Meta-visualizations create a framework for applying metadata standards and elevating topic-specific terminology within visual summaries. This, in turn, optimizes the search and summarization of data across an organization. Data assets and even domain experts from different parts of the enterprise can be easily tagged with descriptors from dictionaries or company glossaries, making data classification easier for users. Relationships can be mapped between objects, and data can be organized in collections based on project or subject manner. Additional information can be added through an easy visual interface to make these summaries even more useful. These include descriptive text, topic-specific tags, impact metrics, and links to other data and data owners. All of this can be done without altering backend databases or the source data themselves because it is accomplished through the new layer of visual metadata summary.

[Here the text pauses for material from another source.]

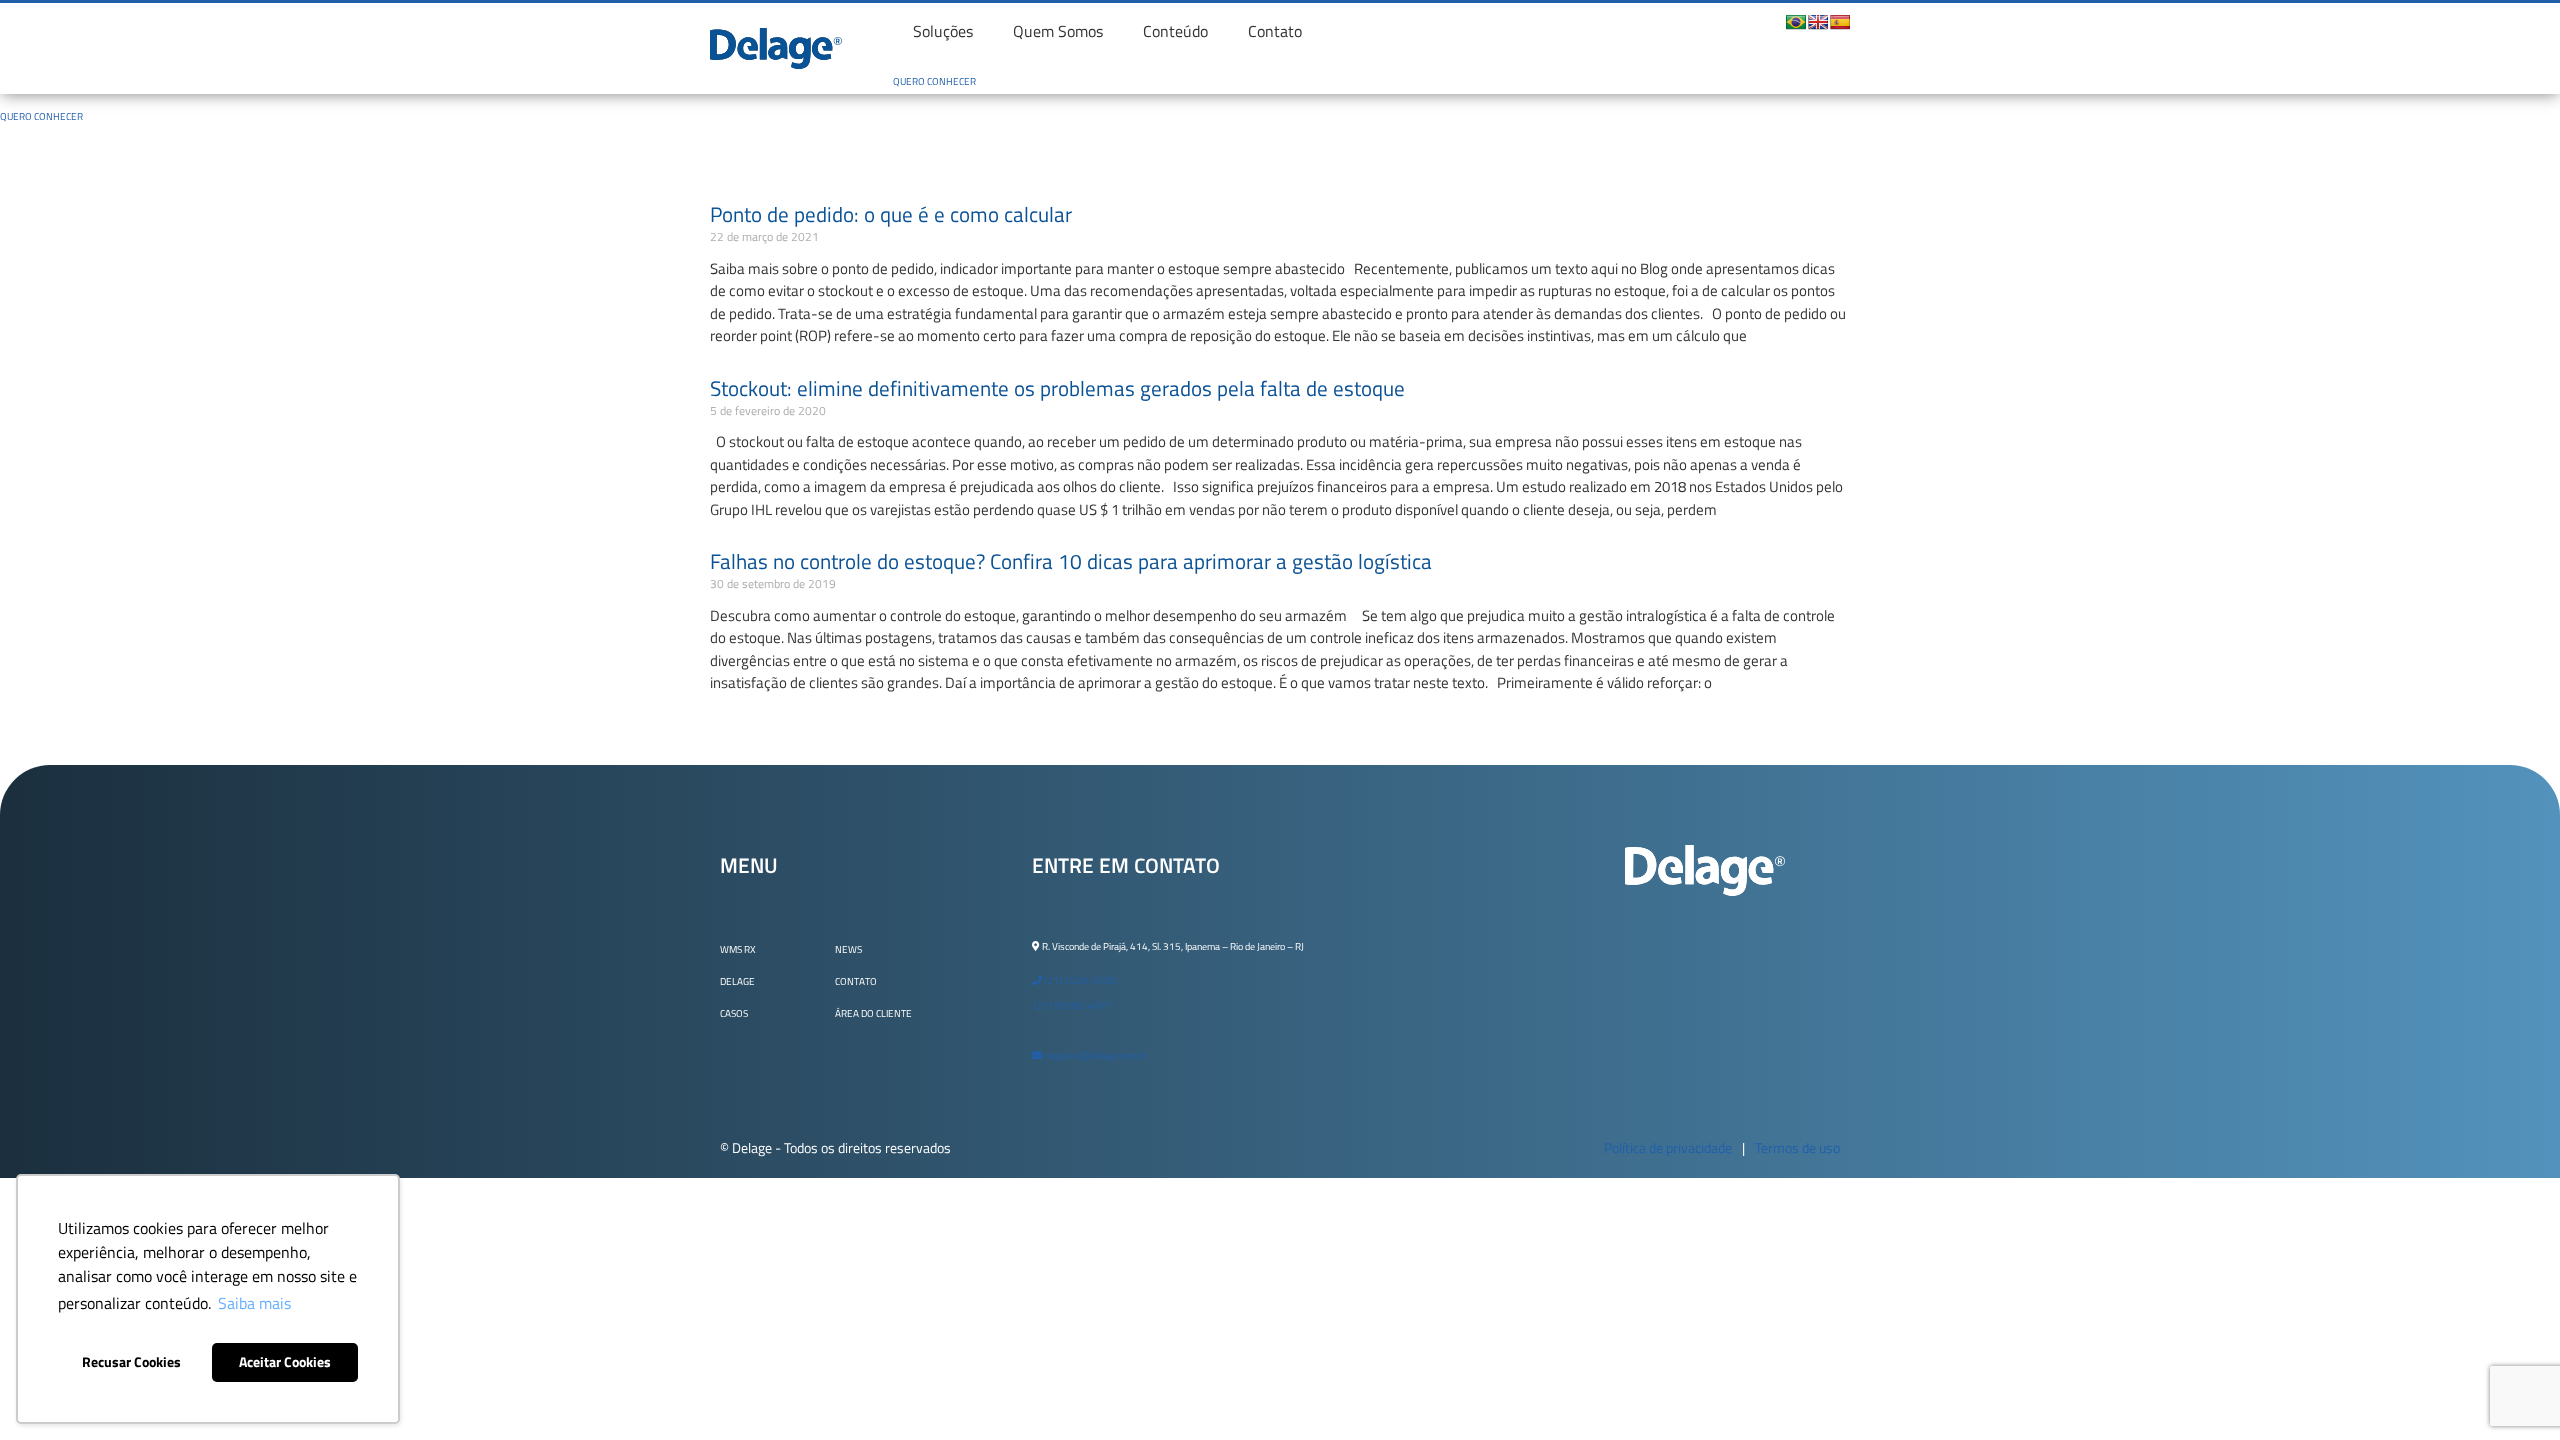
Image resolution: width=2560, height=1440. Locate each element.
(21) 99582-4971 (1072, 1005)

Delivering this experience on mobile platforms as well as on the desktop is crucial. E&P work does not end at 5 p.m., nor is it usually conducted in an office. Metadata visualization must be available remotely and on any device users have on hand.

There’s an app for that

Thanks to innovative productivity software, users expect on-demand collaboration and visualization tools to work anywhere and at any time. Users are increasingly comfortable with touch-screen technologies and web applications (apps) for discovering and analyzing information. Just like today’s consumers, extraction professionals are more and more accustomed to swiping touch-pad screens or checking smartphones to search for and find specialized targets through massive unstructured datasets. Consumers do this when they search for restaurants, products, travel destinations, and people. Professionals deserve the same quality of experience when managing project assets, viewing market projections, and collaborating with global teams.

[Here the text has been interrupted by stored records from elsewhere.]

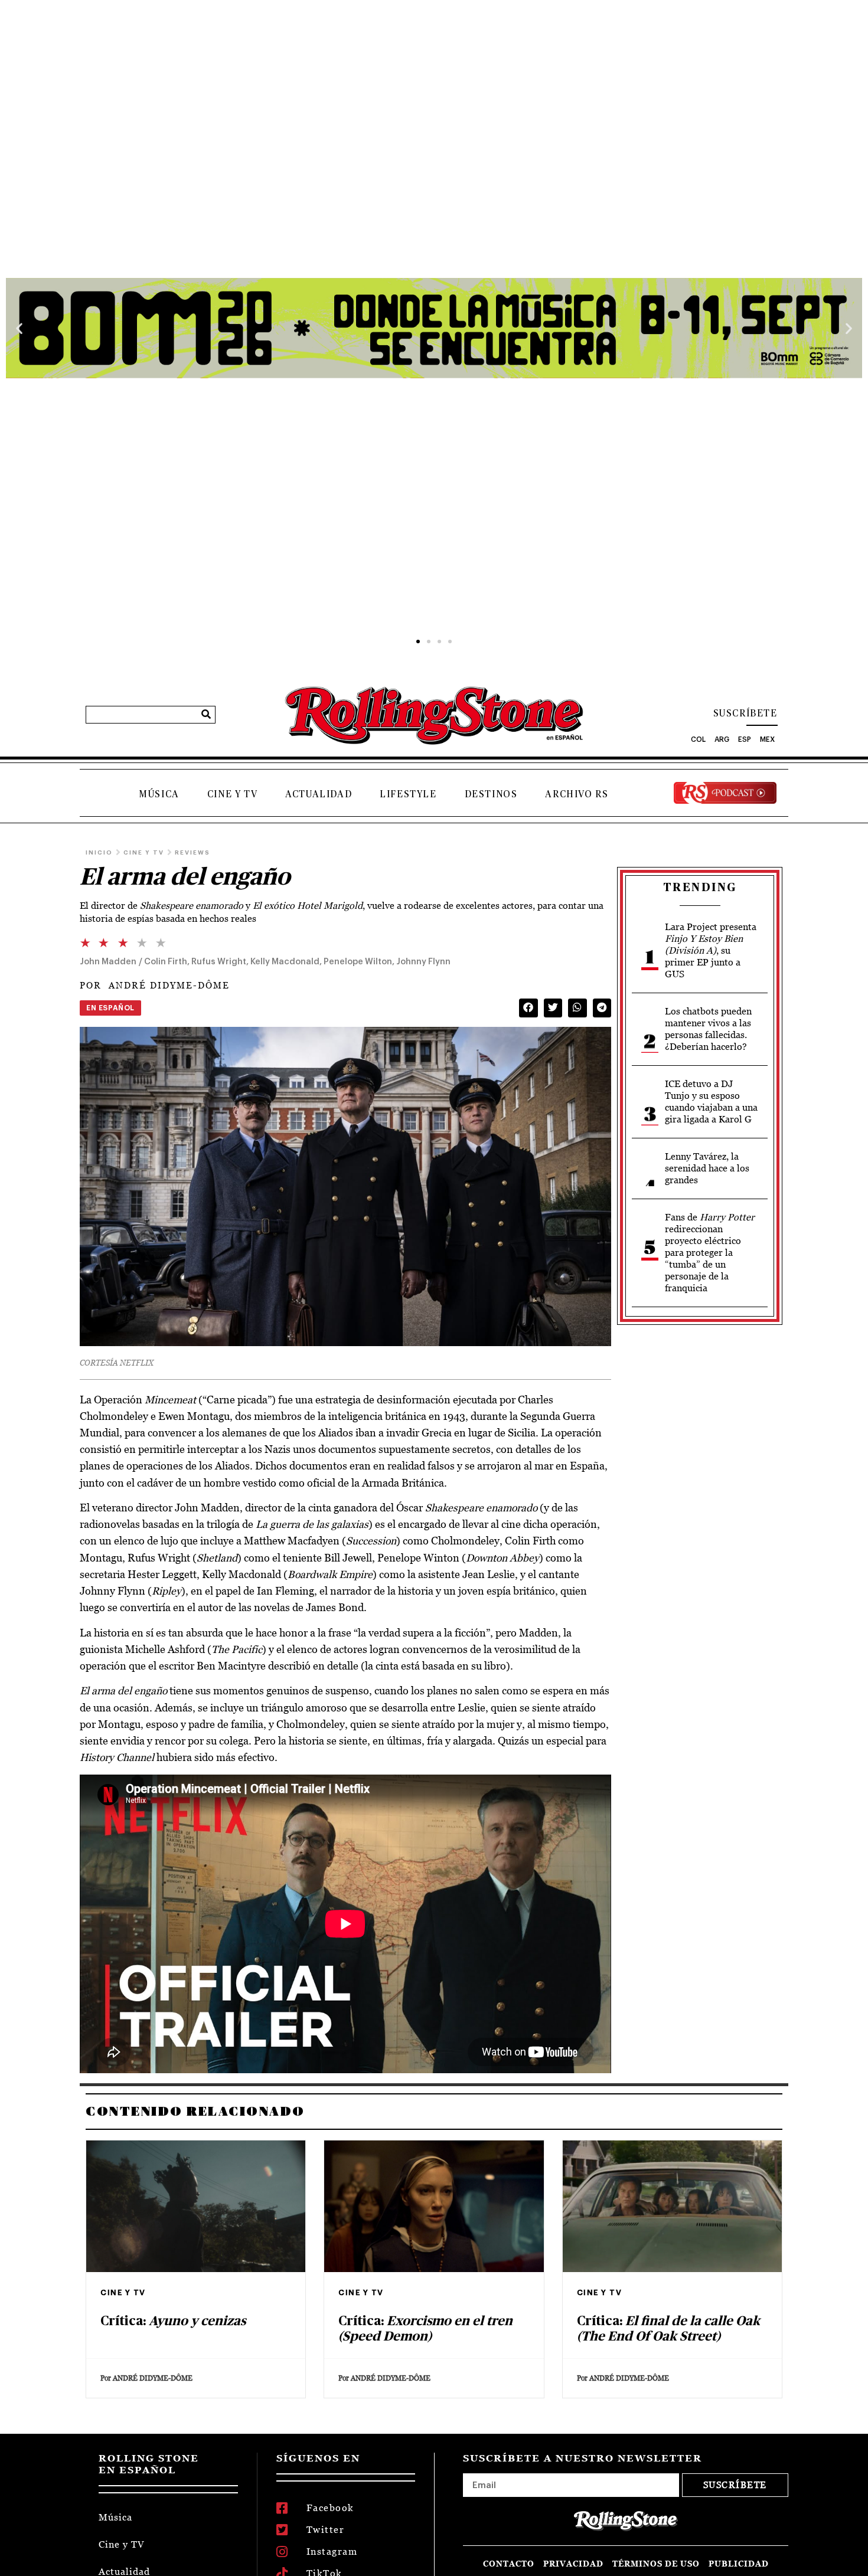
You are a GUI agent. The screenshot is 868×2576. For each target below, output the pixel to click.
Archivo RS (576, 794)
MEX (767, 739)
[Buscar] (206, 714)
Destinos (491, 794)
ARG (721, 739)
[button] (19, 327)
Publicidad (739, 2563)
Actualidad (318, 794)
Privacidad (573, 2563)
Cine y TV (232, 794)
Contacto (508, 2563)
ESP (744, 739)
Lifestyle (408, 794)
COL (698, 739)
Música (159, 794)
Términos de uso (656, 2563)
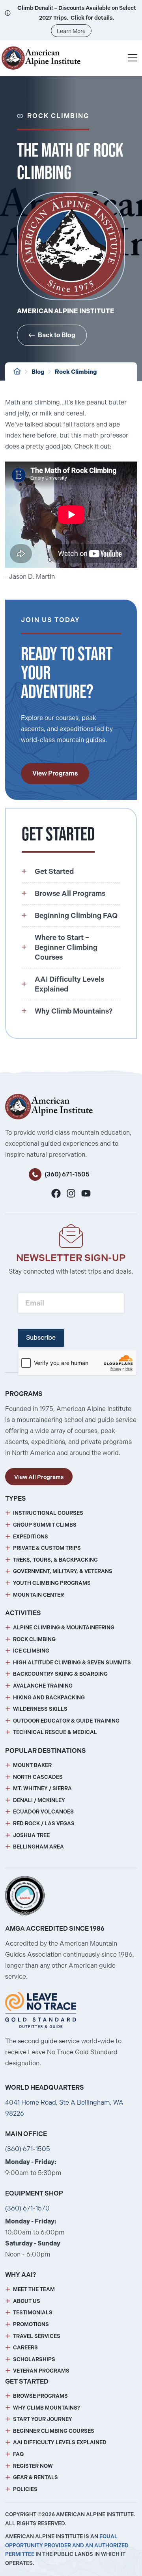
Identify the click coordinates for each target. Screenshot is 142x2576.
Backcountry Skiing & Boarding (60, 1674)
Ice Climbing (31, 1651)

This app-driven archetype for searching, finding, and acting on unstructured information has only just barely begun to be a part of enterprise software and the data scientist-dominated world of dark data and analysis. Visualizing metadata makes it possible to deliver a radically useful experience to nontechnical users on any device without moving or altering source data.

Virtual reality

With rich, visual summaries of data assets, the digital oil field will rely not only on where data are physically stored but on virtual central repositories of searchable metadata. Sharing meta-visualizations through secure cloud services keeps the original data on company servers but allows users to view results, share them with other team members, and act upon the information instantly.

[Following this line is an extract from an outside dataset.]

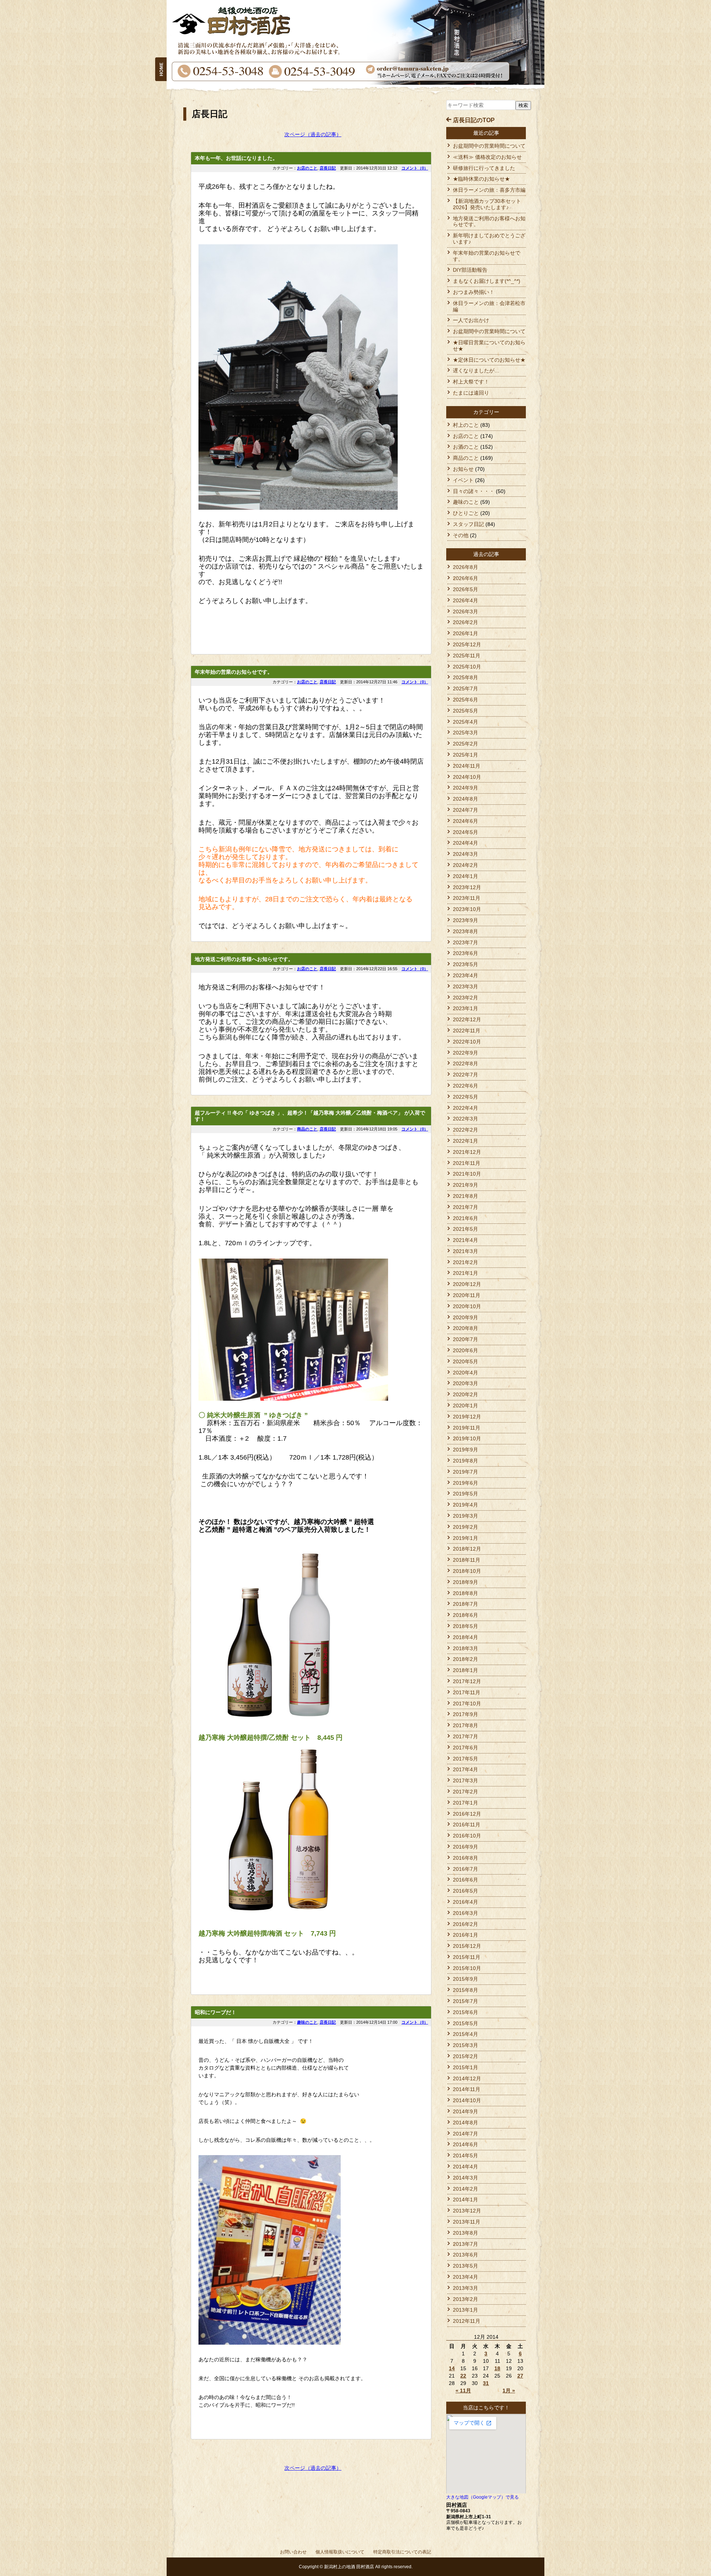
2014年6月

The result is an intuitive, powerful mobile application and interface that empowers users wherever they are to create and share information from all parts of the digital oil field. Survey well data statistics can be sent to the home office, and test flows can be monitored remotely. Current climate and environmental information used to determine operations can be sent from the home office to the exploration team with a simple swipe. Archived data and drawings from older surveys can be sent directly to field engineers to complement new survey results as they happen.

Digital oil field 2.0

The digital oil field is ready for a transformation in its approach to managing and organizing the vast amounts of data that are produced daily. Users in all sectors of the oil and gas industry will benefit from putting dark data to practical use. But companies won’t break their dark data dependencies through formal computer science research or a legacy software stack that focuses on source data directly. Taking a fresh approach to meta-data by rendering them in visual, searchable, actionable form is the only effective approach to bringing dark data to light.